Measles-containing vaccines (MCVs) might offer children some protection against Covid-19 infection, shows early evidence from a study by researchers from BJ Medical College in Pune.
The study analysed 548 participants (aged 1 to 17) who were split into two groups — those who have tested positive for Covid (via RT-PCR) and those who haven’t. Researchers found the MCVs had vaccine effectiveness of 87.5% against SARS-CoV-2 and that vaccinated participants had less severe Covid symptoms than the unvaccinated.
The Pune findings support a much-discussed hypothesis that children are fairly protected against SARS-CoV-2 because of ‘non-specific immunity’ following inoculation with live attenuated vaccines, including measles-containing vaccines (MCVs) and the Bacillus Calmette-Guerin (BCG) shot.

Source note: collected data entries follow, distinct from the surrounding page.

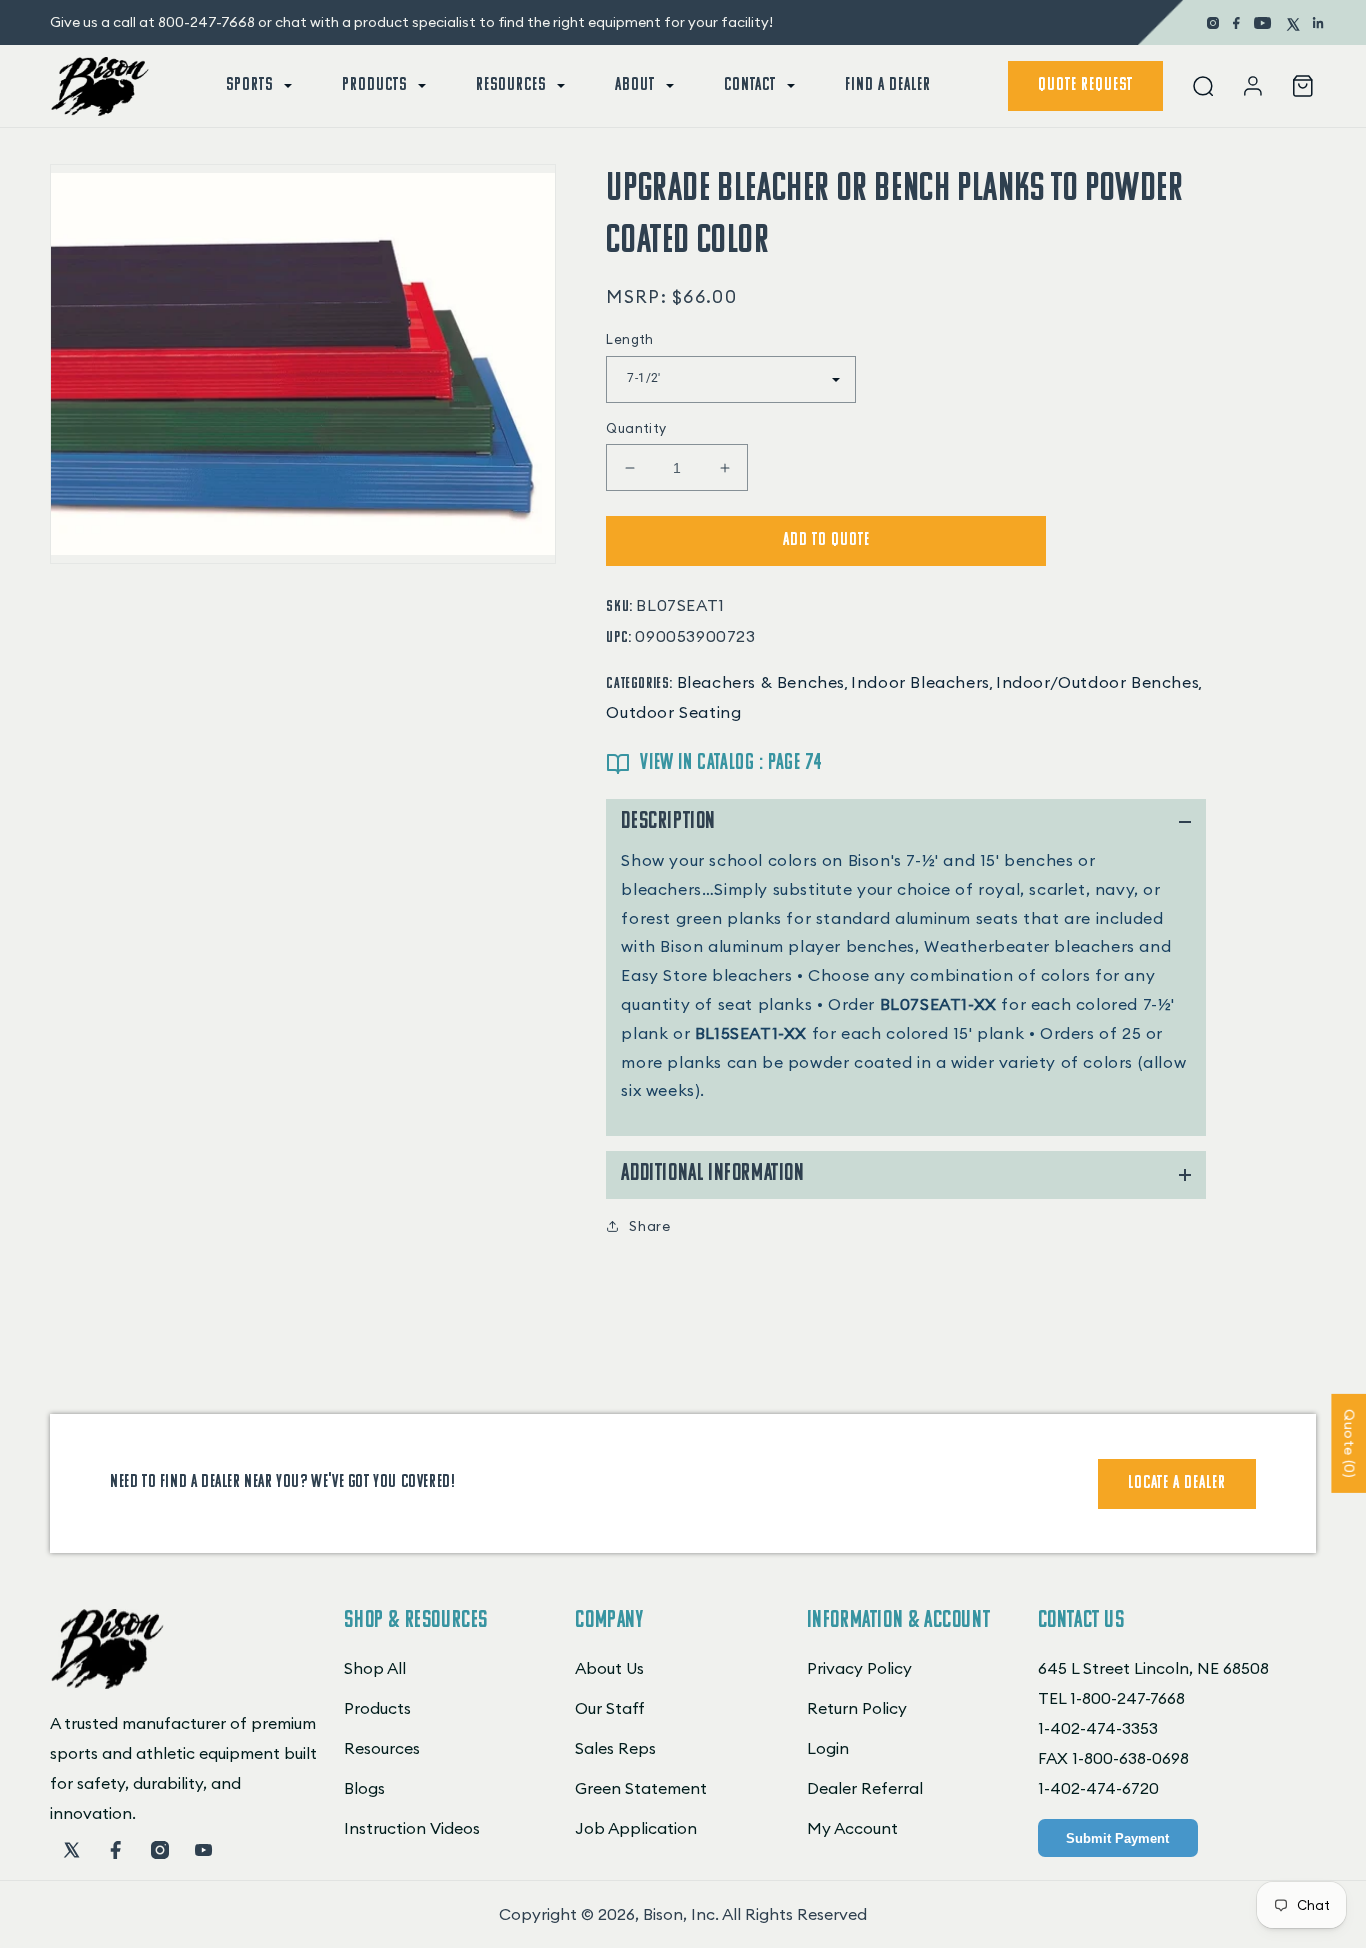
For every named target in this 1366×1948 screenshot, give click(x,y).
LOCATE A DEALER (1177, 1484)
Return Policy (857, 1708)
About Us (609, 1668)
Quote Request (1085, 86)
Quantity (636, 428)
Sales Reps (615, 1748)
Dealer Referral (865, 1788)
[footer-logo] (107, 1683)
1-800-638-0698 (1130, 1758)
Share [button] (649, 1226)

The measles vaccine has been part of India’s universal immunisation programme for the last 36 years.
The research was published in the peer-reviewed international journal, Human Vaccines and Immunotherapeutics, this month.
The researchers said although their findings are encouraging, larger trials would be needed before a definitive conclusion can be made. “The results of our study indicate that MCVs can be effective against SARS-CoV-2 infection in the paediatric population. This finding, however, needs to be confirmed further through prospective randomised clinical trials,” said paediatrician Nilesh Gujar, the study’s lead investigator.
The measles vaccine is given at 9 months and 15 months. In 2018, the Union government launched a campaign to cover children under 18 who had not received the vaccine at these ages. The children enrolled in the Pune study had documented evidence of vaccination.